(Your objective): Leaving out all pictures, return exactly the lines from the one that contains "Given: Select the 1PC / master carton cell" through the end of the data below.

Dataset entries
>>>>>

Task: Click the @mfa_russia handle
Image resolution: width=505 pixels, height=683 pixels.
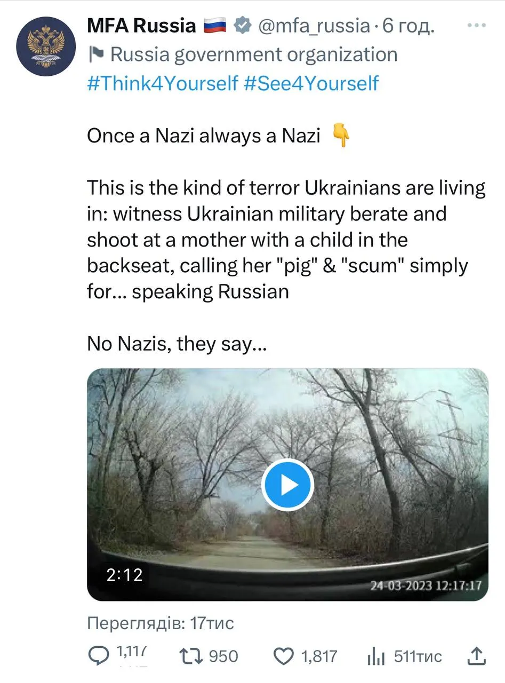Action: point(314,25)

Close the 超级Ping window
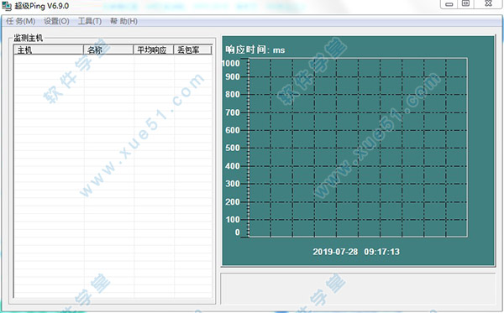click(x=488, y=3)
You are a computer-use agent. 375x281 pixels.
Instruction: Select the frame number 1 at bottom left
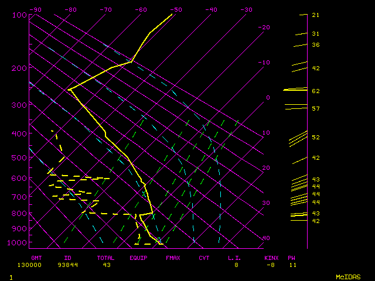(x=11, y=277)
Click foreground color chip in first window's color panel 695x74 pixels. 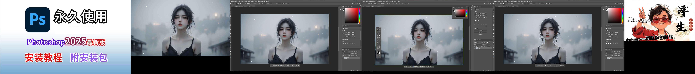343,9
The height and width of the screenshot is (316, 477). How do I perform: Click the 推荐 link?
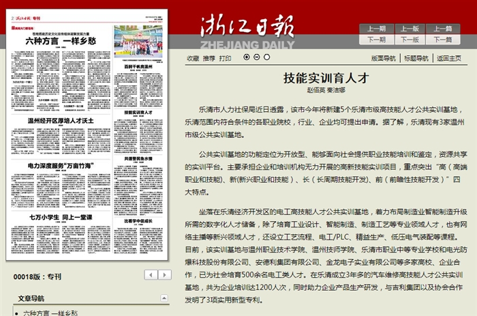pyautogui.click(x=209, y=59)
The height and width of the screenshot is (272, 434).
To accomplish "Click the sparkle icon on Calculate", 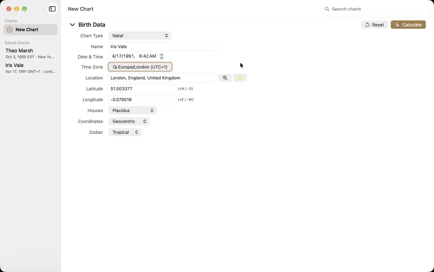I will click(397, 25).
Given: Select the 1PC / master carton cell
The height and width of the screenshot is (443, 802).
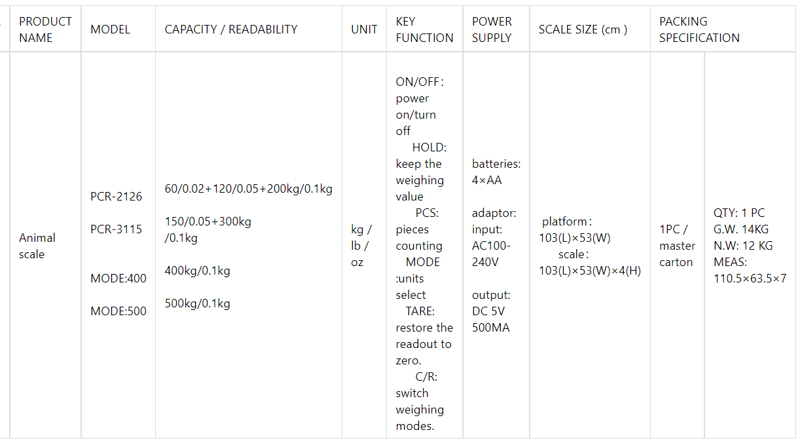Looking at the screenshot, I should (x=677, y=246).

<<<<<

(Your response):
Given: Select the 1PC / master carton cell
The height and width of the screenshot is (443, 802).
Looking at the screenshot, I should (x=677, y=246).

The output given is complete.